CherO writes: “San Francisco had a 19th Century but not a Victorian Era.”

That may be so. Nineteenth-century San Francisco had more than its share of brothels and opium dens and saloons. From the beginning, it was famous for its rough-neck goings-on. But the people who built the Victorian houses and treasures like Golden Gate Park were bourgeois families who believed in marriage-based monogamy; their values could rightly be described as “Victorian.” Prior to the 60s, the Haight-Ashbury was a quiet, respectable middle-class neighborhood. Today, Haight Street is a crime-infested urban sinkhole with a lot of tacky shops (the hippie legacy part) surrounded by beautiful houses (the Victorian part). People who cherish Victorian lampshades would die of embarrassment before they would defend the sexual mores of the same era.

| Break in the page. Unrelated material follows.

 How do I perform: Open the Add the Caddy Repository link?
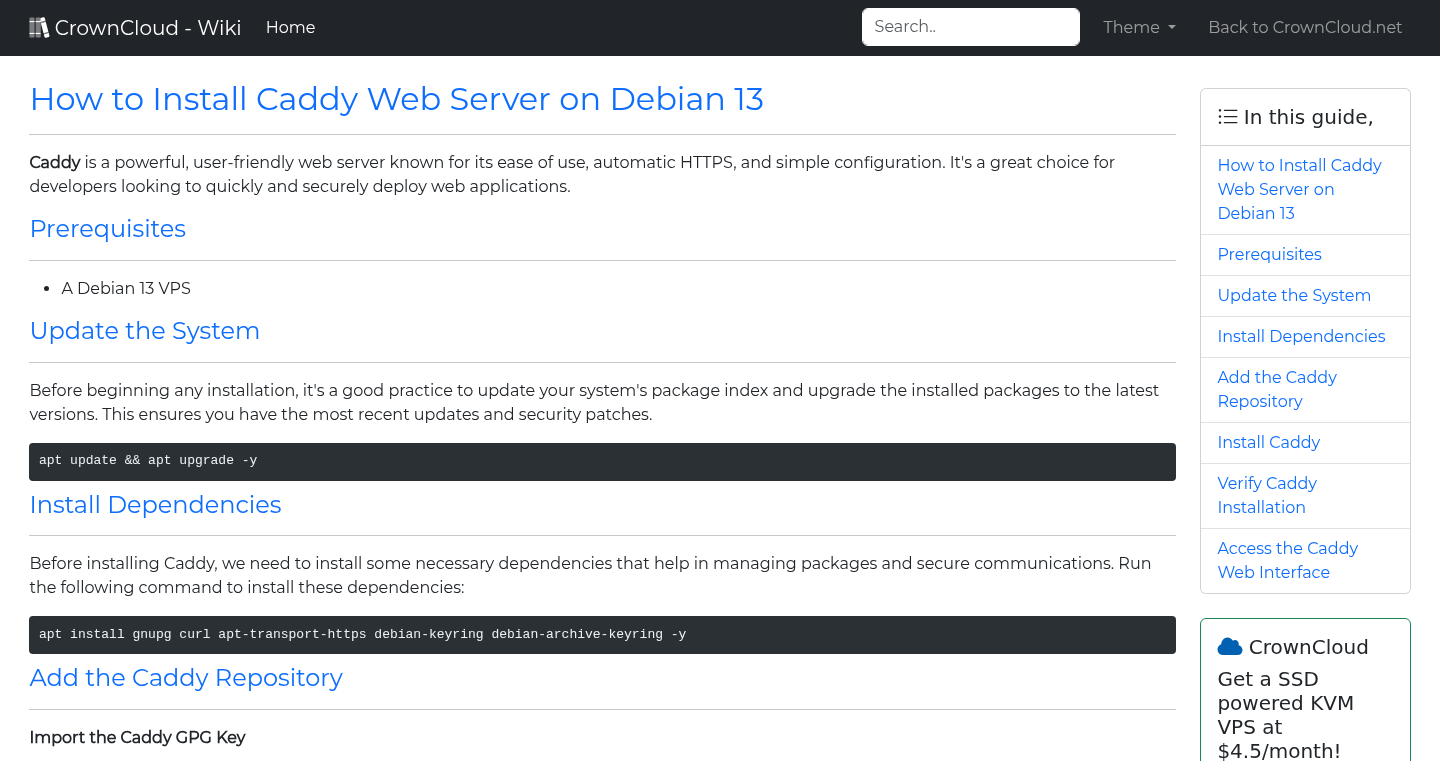(1277, 389)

They don’t get it that there’s a connection (while I’m claiming there is).

According to CherO, San Francisco in the Gold Rush days was a “rough, cruel and immoral place in many ways.” It still is. San Francisco has this deceptively laid-back ambiance but that is a thin veneer. It consistently ranks as one of the world’s most popular travel destinations–and it is not hard to see why–but the majority of people who come there to live stay no longer than two years. By the time I had been there 30 years, everyone I used to know was long gone. People come there and treat it like their sandbox for a while, then leave. No one has any long-term investment in making it a decent place to live. I can’t help but wonder what will happen to those exquisite Victorians once all the childless gay men have died off.

Hurricane Betsy writes:

In plain English, sexual “repression” or self- and social control, make for creativity of the finest kind. That is the law of the universe. You can’t have sexual degeneracy and beauty together.